When used for treating acquired blepharoptosis, oxymetazoline is believed to work by stimulating the α_{1} and α_{2} adrenergic receptors of Müller's muscle, which helps to lift the eyelid and improve vision.

=== Pharmacokinetics ===
Since imidazolines are sympathomimetic agents, their primary effects appear on α adrenergic receptors, with little if any effect on β adrenergic receptors. Like other imidazolines, Oxymetazoline is readily absorbed orally. Effects on α receptors from systemically absorbed oxymetazoline hydrochloride may persist for up to 7 hours after a single dose.

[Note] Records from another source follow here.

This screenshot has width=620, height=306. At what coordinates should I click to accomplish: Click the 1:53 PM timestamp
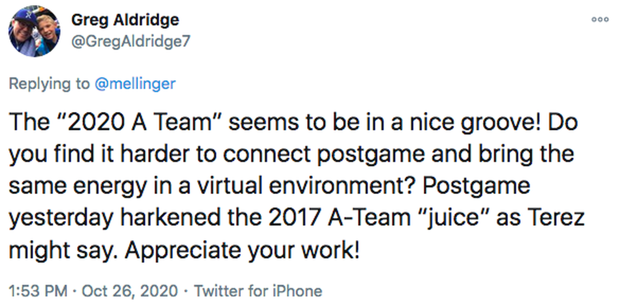(38, 291)
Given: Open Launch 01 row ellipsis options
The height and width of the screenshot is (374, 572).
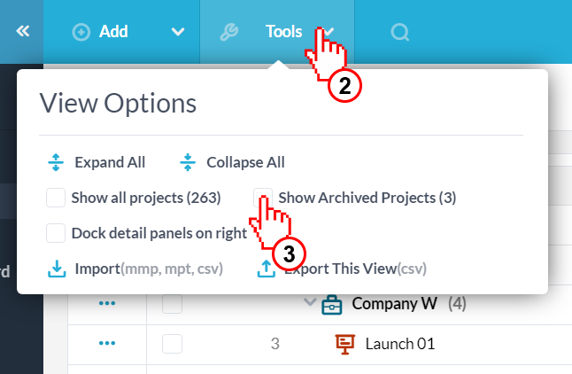Looking at the screenshot, I should [107, 343].
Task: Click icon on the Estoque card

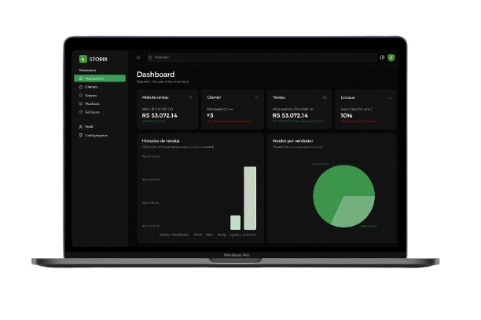Action: tap(390, 97)
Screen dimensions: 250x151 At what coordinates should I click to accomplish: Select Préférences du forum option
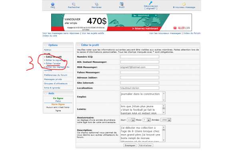click(56, 75)
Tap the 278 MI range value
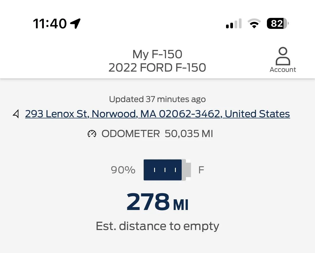This screenshot has width=315, height=253. click(157, 202)
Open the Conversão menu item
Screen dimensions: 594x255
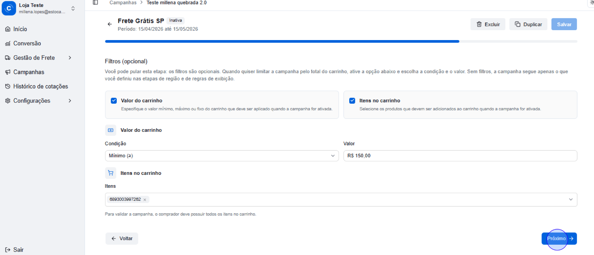point(27,43)
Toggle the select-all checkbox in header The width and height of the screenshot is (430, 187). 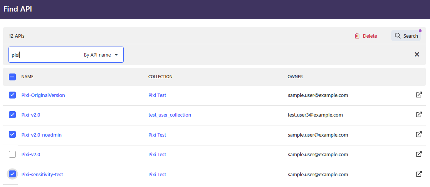click(12, 77)
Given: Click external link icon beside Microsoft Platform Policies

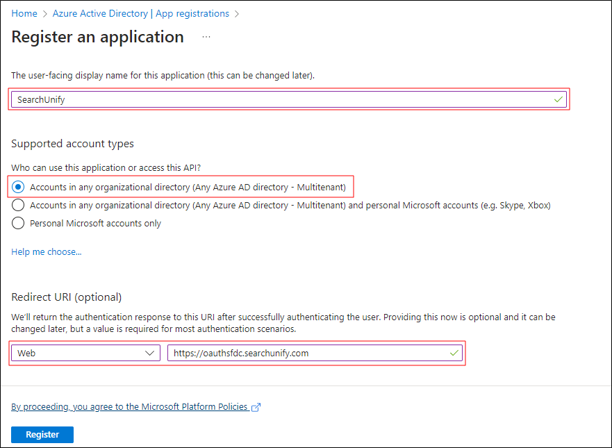Looking at the screenshot, I should (256, 407).
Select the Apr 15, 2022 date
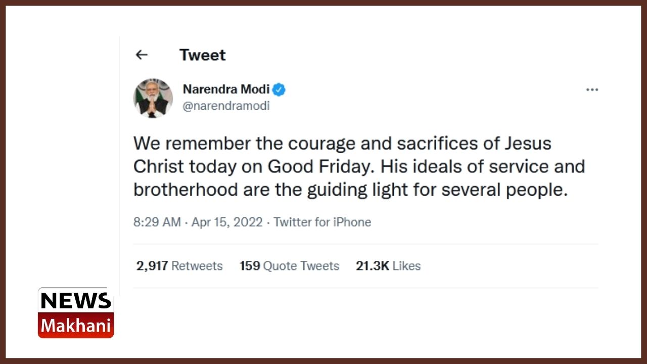 tap(227, 222)
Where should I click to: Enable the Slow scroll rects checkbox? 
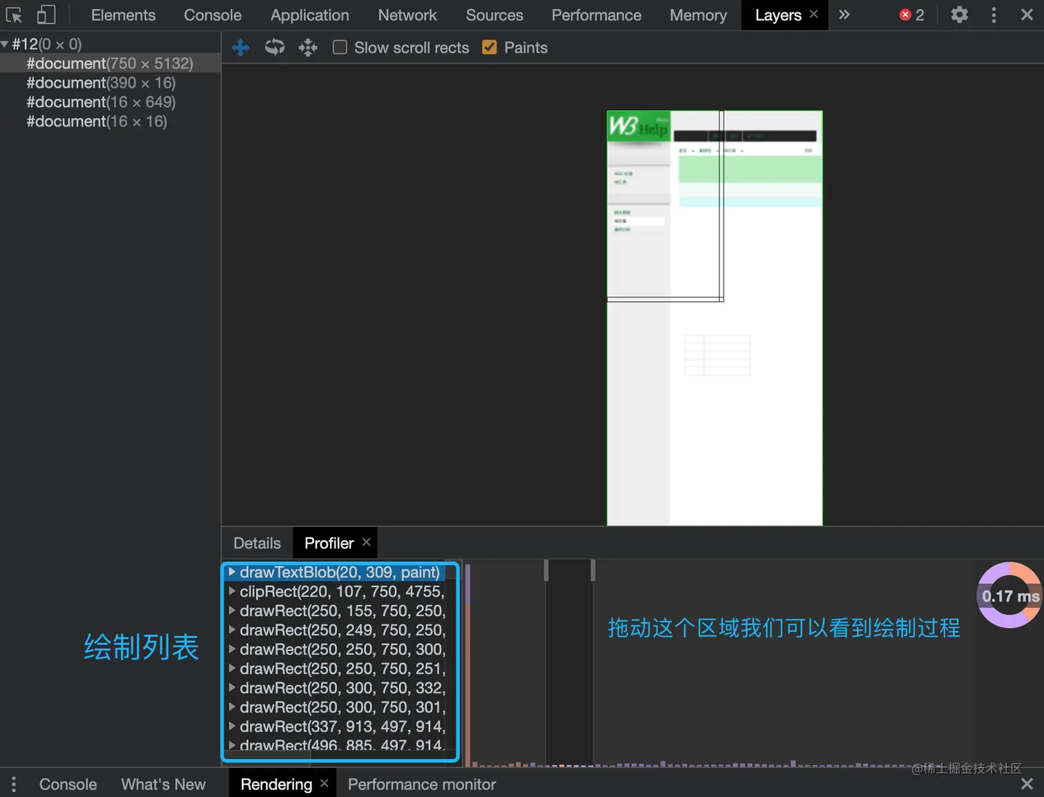coord(340,47)
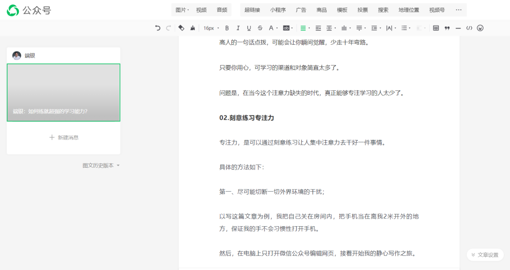Click the code block icon
510x270 pixels.
(469, 28)
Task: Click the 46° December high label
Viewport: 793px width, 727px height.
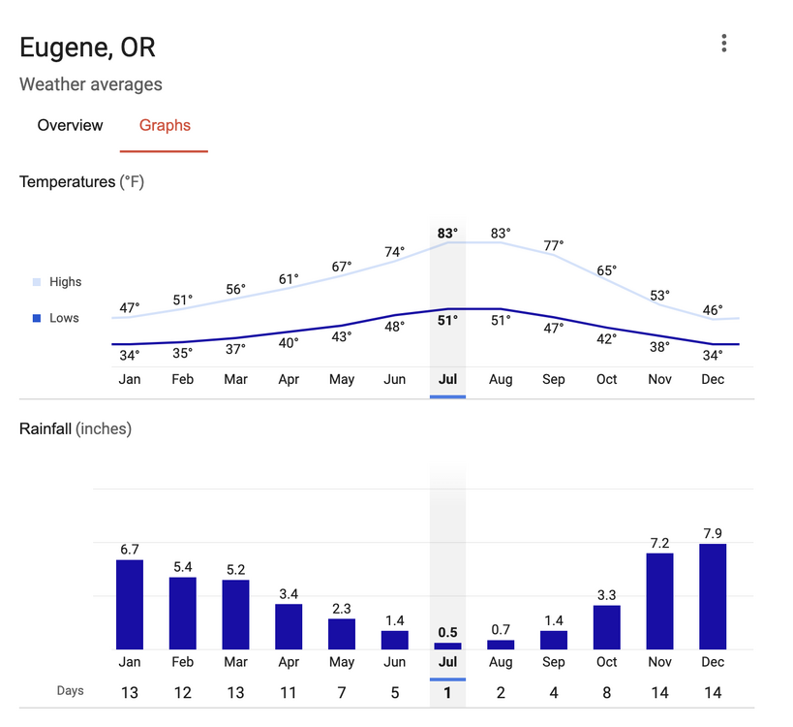Action: coord(713,310)
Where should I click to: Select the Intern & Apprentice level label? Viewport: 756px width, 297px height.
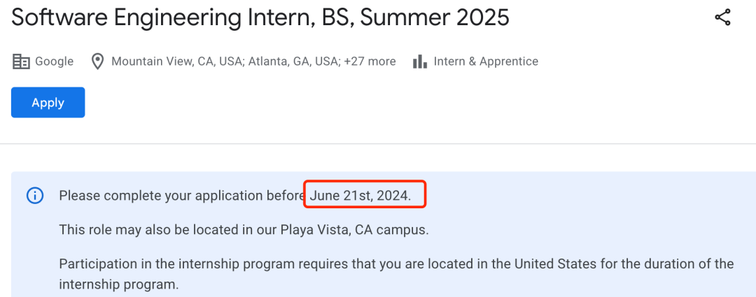(486, 61)
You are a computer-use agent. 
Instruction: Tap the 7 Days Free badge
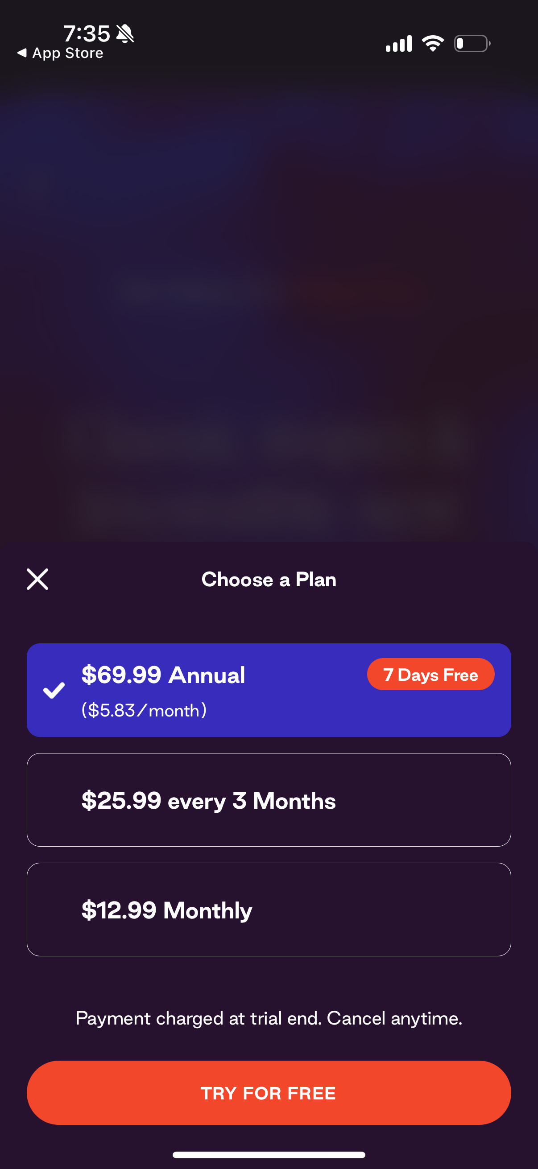[x=430, y=674]
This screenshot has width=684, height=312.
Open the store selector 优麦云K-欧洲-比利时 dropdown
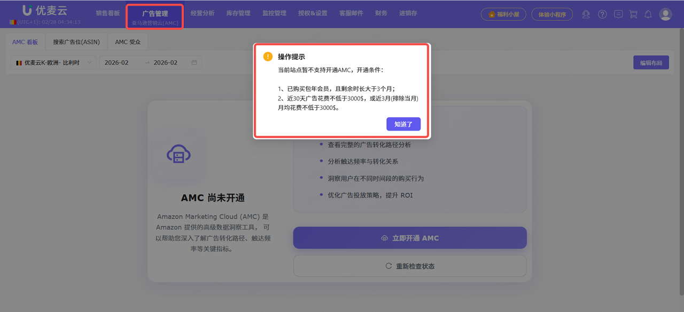[x=52, y=62]
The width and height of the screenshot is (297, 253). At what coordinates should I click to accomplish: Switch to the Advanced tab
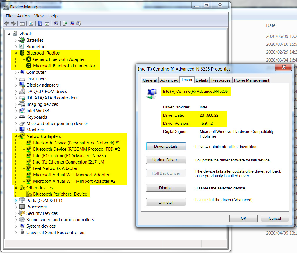(x=169, y=80)
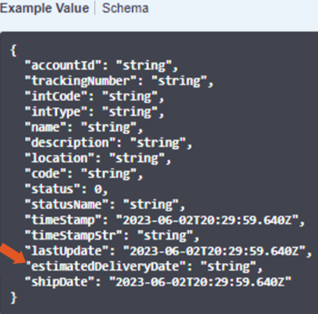This screenshot has height=314, width=318.
Task: Click the closing curly brace
Action: click(x=14, y=297)
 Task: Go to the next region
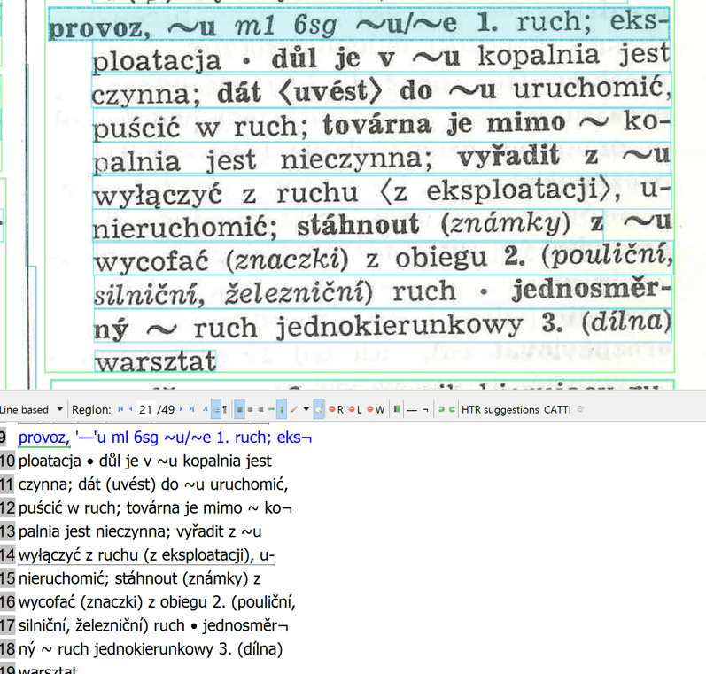point(182,409)
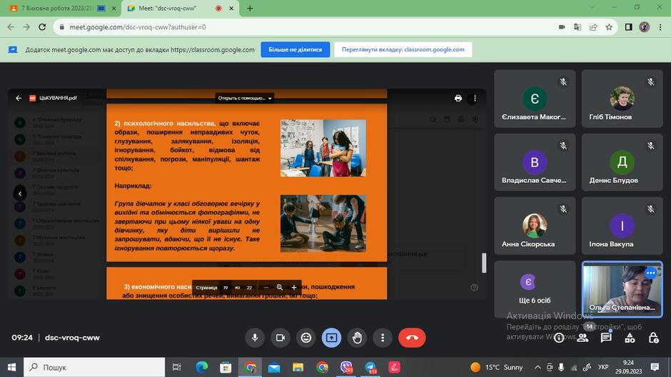Screen dimensions: 671x377
Task: Click the red leave call button
Action: pos(412,338)
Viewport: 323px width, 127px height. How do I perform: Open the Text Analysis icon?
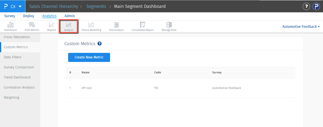click(x=116, y=26)
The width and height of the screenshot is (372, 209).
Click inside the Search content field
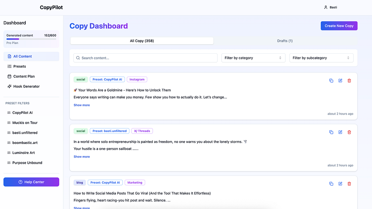pos(146,57)
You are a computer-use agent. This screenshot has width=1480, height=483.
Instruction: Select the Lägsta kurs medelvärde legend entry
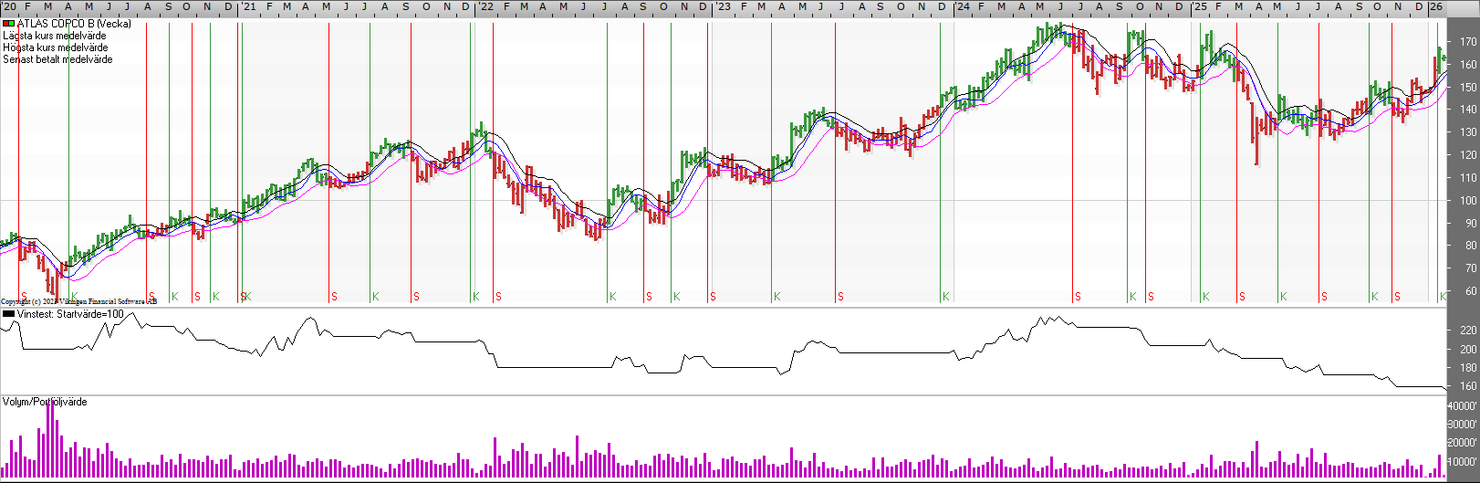pyautogui.click(x=54, y=36)
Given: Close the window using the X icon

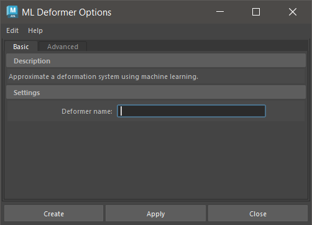Looking at the screenshot, I should point(293,12).
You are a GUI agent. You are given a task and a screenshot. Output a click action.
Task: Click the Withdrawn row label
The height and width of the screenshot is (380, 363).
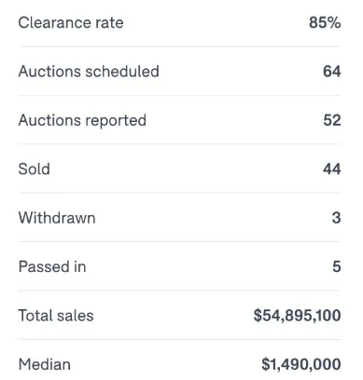pyautogui.click(x=57, y=218)
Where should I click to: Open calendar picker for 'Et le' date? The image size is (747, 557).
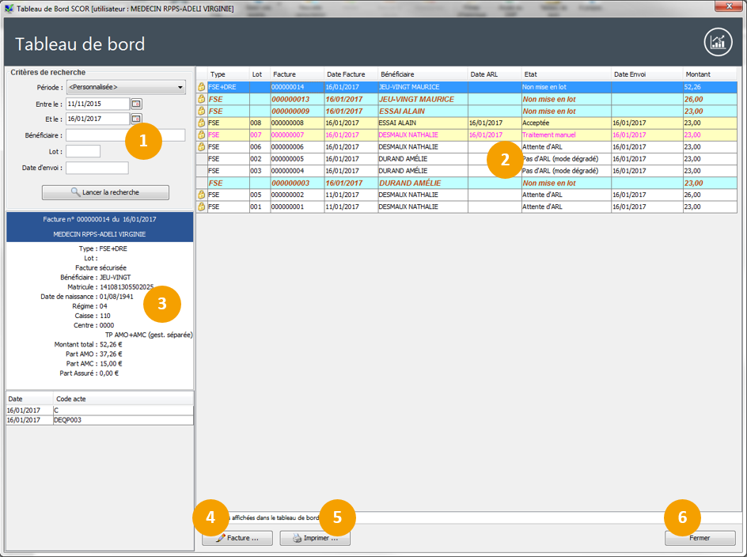pyautogui.click(x=136, y=119)
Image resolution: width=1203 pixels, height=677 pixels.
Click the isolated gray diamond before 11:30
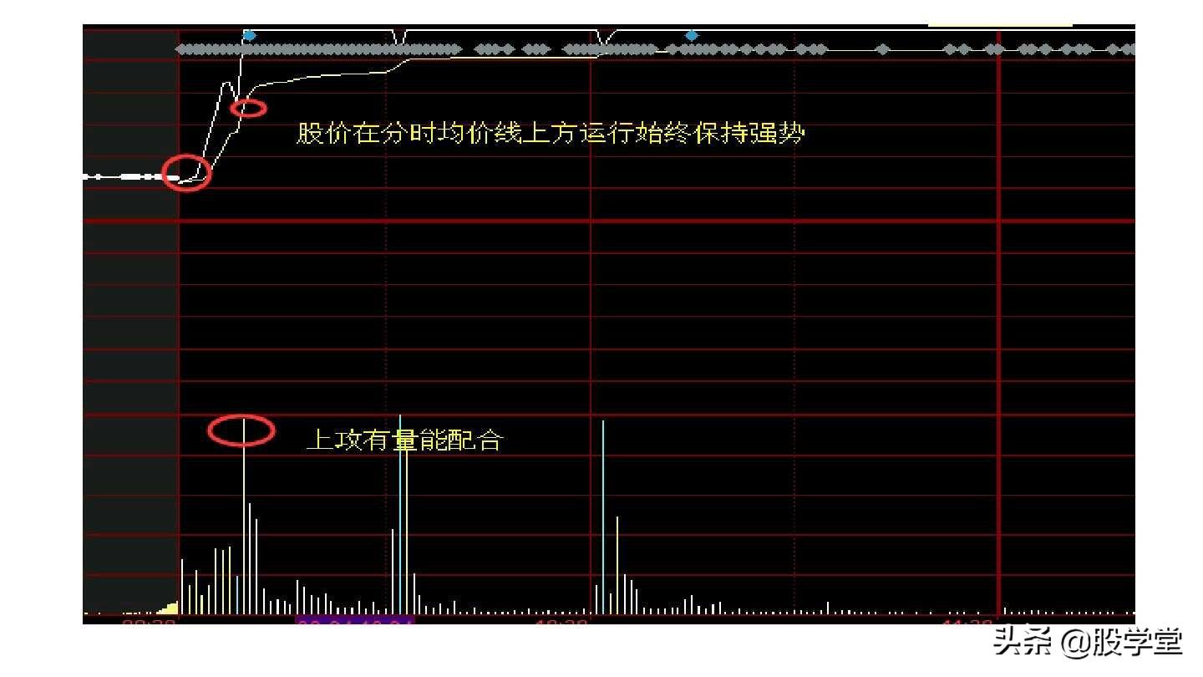coord(883,50)
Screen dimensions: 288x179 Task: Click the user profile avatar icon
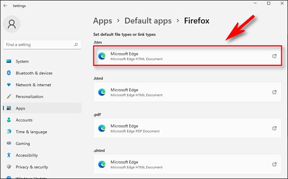coord(12,23)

The elimination half-life in humans is 5–8 hours. It is excreted unchanged both by the kidneys (30%) and in feces (10%).

== History ==
The oxymetazoline brand Afrin was first sold as a prescription medication in 1966. After finding substantial early success as a prescription medication, it became available as an over-the-counter drug in 1975. Schering-Plough did not engage in heavy advertising until 1986.

== Brand names ==
Brand names for Oxymetazoline include Afrin, ClariClear, Dristan, Drixine, Drixoral, Nasivin, Nasivion, Nezeril, Nostrilla, Logicin, Vicks Sinex, Visine L.R., Sudafed OM, Otrivin, Oxy, SinuFrin, Vicks Sinex Severe (Spray), and Mucinex Sinus-Max. A topical cream formulation is sold under the brand name Rhofade. Oxymetazoline ophthalmic solution for the treatment of acquired blepharoptosis is marketed as Upneeq.

In the United Arab Emirates, oxymetazoline nasal sprays are sold under imported brand names such as Otrivin. The UAE does not manufacture oxymetazoline but domestic pharmaceutical companies such as Julphar produce xylometazoline, a structurally related imidazoline decongestant.

==Research==
===Hair loss===

A topical formulation of oxymetazoline, with the developmental code name DA-020, is under development for the treatment of alopecia (hair loss). As of March 2026, it is in the preclinical research stage of development for this indication. The drug is being developed by Safety Shot.